Malgré ces contraintes majeures, Rabbi Yechiel et ses collègues parvinrent tout de même à défendre le Talmud si bien que le roi dut admettre, à contrecœur, qu'il était impossible de démontrer le bien-fondé du christianisme à partir du Talmud. Il soutint néanmoins que le Talmud constituait une insulte au christianisme.
Ainsi, en 1242 (ou 1244), le roi ordonna que tous les exemplaires du Talmud, ainsi que d'autres ouvrages juifs, soient rassemblés et brûlés. Au total, vingt-quatre charretées de manuscrits inestimables furent brûlées le 6 Tammouz, un vendredi correspondant à la lecture de la section de la Torah *Houkat*.

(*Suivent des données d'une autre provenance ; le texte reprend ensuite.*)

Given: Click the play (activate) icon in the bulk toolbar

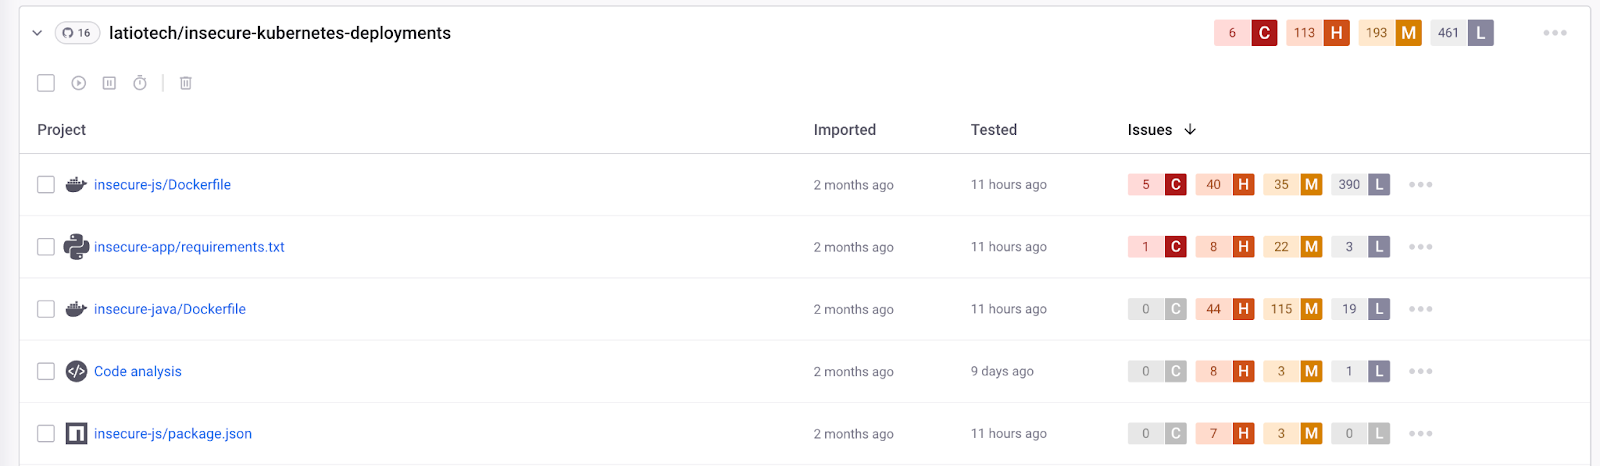Looking at the screenshot, I should tap(79, 83).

Sachant que ces événements eurent lieu avant l'invention de l'imprimerie et que chaque livre devait être minutieusement copié à la main, la destruction de ces ouvrages représenta une catastrophe majeure pour les Juifs.
Fait choquant (mais guère surprenant), le roi Louis fut canonisé par l'Église en raison de ses actes. En fin de compte, cet événement marqua le début de la fin pour la communauté juive de France, qui fut finalement expulsée du royaume en 1305.

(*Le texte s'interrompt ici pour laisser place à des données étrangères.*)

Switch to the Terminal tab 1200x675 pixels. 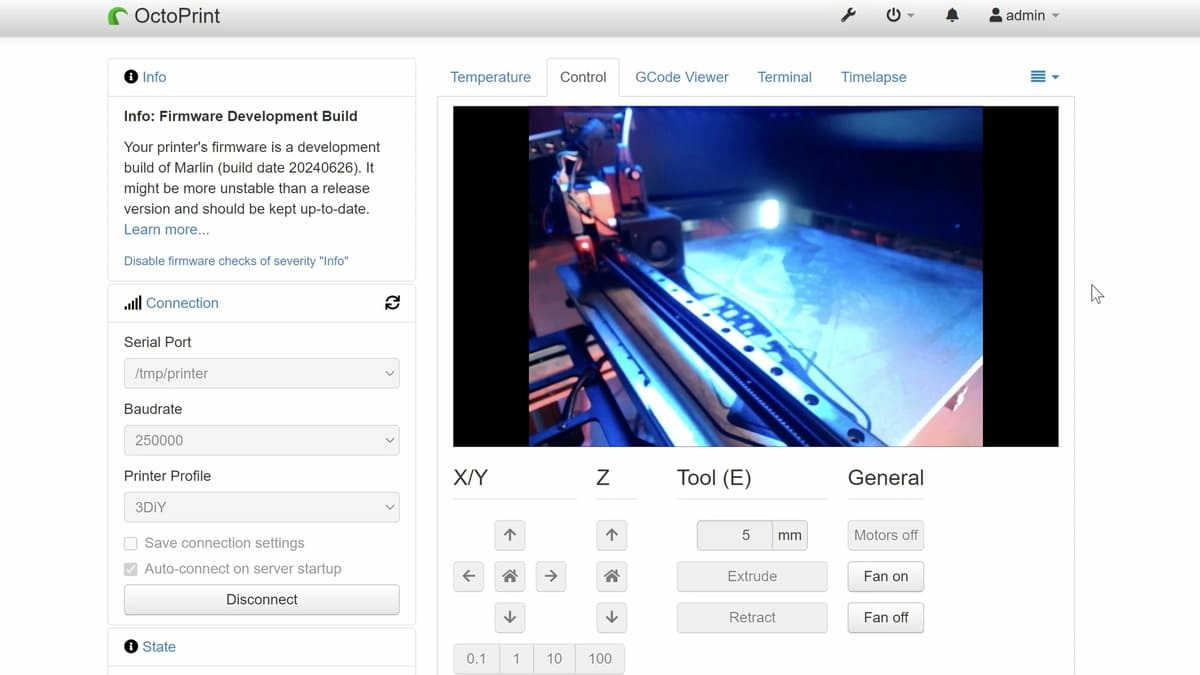point(784,77)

Autrefois, beaucoup avaient coutume de jeûner le vendredi de la section *Houkat* en mémoire de ce tragique événement.


Rabbi Yehuda Halevi
Résidant en Espagne, Rabbi Yehuda Halevi (né vers 1080 – mort en 1141) est considéré comme l'un des plus grands poètes et philosophes juifs. Il est surtout connu pour son ouvrage *Le Kuzari*. Son élégie la plus célèbre (n° 36) est *Tzion Halo Tishali* (" Ô Sion, ne t'enquerrais-tu pas... "). Ce *piyout* (poème liturgique) exprime le désir ardent de fuir l'exil pour fouler le sol de la Terre sainte d'Israël.

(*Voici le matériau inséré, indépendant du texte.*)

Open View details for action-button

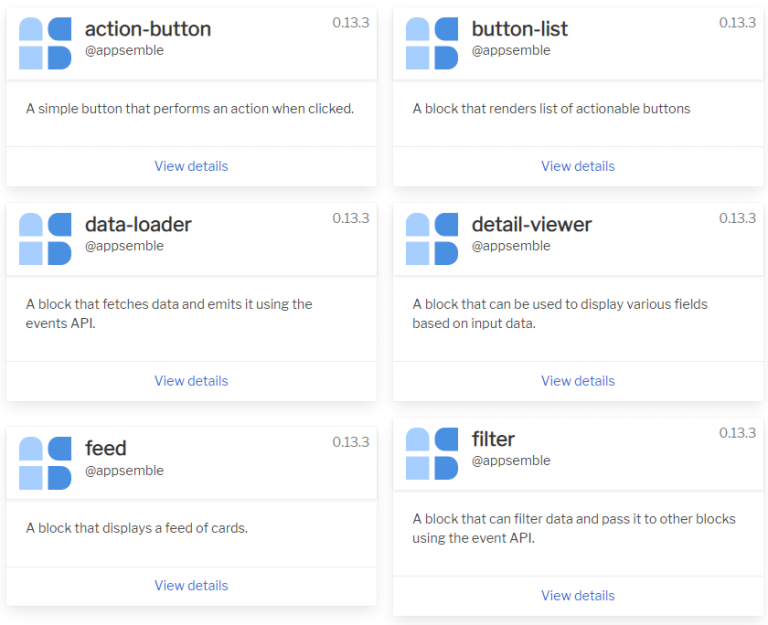click(191, 166)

Rabbi Yehuda Halevi prit ses propres paroles à cœur et entreprit le voyage vers Jérusalem. Bien que l'on discute encore pour savoir s'il atteignit réellement la Terre d'Israël, Rabbi Gedalyah ibn Yahya (XVIe siècle) rapporte dans son ouvrage *Shalshelet Hakabbalah* : " J'ai entendu dire par un vieillard qu'en arrivant aux portes de Jérusalem, il déchira son vêtement [en signe de deuil pour la destruction de Jérusalem] et s'agenouilla sur le sol pour accomplir le verset : "Car tes serviteurs en chérissent les pierres, ils en aiment la poussière" [Psaume 102:15]. Il récita alors l'élégie qu'il avait composée : "Ô Sion, ne t'enquerrais-tu pas...". Un cavalier arabe, jaloux de son état d'extase, le piétina avec sa monture, provoquant sa mort. "
Selon certains, il est également l'auteur de l'élégie n° 45, *Elei Tzion* (" Lamente-toi, Sion "), récitée traditionnellement vers la fin des *kinot* (les lamentations). De nombreuses communautés ont pour coutume de se lever et de réciter cette élégie en alternance. Outre le message selon lequel, malgré l'ampleur de notre deuil pour la destruction du Temple et cet exil amer, nous n'avons pas encore assez pleuré, cette élégie véhicule un message plus profond d'espoir et de rédemption ultime.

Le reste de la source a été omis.